- **Given task**: Pull out each line of the material below that contains the word "Where", and copy those lines unchanged.
_ _ _
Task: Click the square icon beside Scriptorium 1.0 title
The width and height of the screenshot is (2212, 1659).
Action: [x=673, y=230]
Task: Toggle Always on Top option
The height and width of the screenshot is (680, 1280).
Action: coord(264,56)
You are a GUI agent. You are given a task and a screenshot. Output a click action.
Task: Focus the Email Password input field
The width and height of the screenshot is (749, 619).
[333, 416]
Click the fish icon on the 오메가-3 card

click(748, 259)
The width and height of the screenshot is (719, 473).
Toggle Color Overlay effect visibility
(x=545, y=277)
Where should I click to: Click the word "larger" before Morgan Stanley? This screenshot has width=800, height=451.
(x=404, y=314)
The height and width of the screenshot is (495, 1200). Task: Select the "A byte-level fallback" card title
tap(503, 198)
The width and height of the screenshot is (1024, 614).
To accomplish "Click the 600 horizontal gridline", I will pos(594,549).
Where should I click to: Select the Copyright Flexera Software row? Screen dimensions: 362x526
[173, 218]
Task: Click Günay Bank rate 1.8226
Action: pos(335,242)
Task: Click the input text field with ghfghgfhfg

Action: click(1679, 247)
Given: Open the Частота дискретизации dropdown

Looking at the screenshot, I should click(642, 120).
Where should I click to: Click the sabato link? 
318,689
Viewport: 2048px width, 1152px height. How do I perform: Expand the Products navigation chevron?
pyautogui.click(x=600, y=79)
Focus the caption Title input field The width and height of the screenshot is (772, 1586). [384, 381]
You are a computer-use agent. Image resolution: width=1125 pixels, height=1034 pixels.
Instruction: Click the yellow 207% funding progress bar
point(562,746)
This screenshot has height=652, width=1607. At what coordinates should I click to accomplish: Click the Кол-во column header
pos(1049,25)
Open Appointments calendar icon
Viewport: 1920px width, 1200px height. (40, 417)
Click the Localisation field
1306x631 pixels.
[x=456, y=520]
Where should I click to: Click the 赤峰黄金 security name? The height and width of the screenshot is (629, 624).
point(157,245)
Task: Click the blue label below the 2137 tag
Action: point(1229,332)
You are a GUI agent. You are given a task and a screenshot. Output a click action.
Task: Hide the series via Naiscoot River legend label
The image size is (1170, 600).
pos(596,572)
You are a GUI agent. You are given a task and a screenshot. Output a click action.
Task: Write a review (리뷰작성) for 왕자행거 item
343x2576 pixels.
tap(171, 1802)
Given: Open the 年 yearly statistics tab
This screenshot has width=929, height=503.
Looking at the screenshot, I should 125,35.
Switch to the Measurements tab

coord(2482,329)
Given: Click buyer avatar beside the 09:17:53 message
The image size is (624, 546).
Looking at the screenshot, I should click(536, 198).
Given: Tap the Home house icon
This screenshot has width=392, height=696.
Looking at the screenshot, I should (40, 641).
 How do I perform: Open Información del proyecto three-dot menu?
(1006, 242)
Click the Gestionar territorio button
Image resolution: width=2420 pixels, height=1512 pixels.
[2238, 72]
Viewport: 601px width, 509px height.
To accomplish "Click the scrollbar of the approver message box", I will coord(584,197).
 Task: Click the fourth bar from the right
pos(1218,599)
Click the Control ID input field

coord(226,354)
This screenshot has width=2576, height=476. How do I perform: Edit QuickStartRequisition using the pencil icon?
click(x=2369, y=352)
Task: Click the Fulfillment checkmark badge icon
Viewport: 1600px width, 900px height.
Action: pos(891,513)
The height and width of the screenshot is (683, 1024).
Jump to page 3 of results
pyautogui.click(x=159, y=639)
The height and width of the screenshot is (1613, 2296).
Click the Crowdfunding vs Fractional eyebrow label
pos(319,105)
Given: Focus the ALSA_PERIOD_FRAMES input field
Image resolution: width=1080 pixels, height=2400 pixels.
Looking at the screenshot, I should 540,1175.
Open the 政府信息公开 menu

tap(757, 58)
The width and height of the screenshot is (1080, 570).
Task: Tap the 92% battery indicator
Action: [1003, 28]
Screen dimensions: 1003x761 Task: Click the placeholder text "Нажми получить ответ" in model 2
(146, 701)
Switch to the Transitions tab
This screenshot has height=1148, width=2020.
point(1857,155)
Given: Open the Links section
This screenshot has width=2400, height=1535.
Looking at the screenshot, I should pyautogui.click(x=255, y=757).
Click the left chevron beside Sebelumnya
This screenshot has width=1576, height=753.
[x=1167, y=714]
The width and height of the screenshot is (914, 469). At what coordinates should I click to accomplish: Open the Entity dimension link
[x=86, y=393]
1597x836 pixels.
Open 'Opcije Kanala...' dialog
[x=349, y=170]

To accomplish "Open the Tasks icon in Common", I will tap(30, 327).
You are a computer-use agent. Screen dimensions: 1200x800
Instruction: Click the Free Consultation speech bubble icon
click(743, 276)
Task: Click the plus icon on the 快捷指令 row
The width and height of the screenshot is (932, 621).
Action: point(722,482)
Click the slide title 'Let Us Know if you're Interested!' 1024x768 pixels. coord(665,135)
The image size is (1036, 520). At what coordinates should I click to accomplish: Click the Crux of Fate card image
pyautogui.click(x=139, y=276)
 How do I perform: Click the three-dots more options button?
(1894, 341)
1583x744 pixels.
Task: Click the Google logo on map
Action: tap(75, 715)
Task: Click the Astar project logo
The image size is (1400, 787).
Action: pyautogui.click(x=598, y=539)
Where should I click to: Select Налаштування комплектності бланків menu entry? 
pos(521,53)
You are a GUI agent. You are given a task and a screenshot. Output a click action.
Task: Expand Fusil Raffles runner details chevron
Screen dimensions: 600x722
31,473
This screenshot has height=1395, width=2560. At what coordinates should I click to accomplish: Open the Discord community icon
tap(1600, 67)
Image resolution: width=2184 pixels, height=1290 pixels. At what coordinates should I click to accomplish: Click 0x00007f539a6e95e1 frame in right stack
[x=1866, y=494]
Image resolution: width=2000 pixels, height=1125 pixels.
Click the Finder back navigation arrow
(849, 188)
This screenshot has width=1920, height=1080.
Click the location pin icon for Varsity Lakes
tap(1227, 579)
_ _ _
- **Complete output**:
Where should I click to: Click the word "larger" before Morgan Stanley? This screenshot has width=800, height=451.
Where should I click to: Select the Copyright Flexera Software row? Screen dimensions: 362x526
Where should I click to: Click the sabato link? 
Where should I click to: Click the 赤峰黄金 security name? The height and width of the screenshot is (629, 624).
Where should I click to: Select Налаштування комплектності бланків menu entry? 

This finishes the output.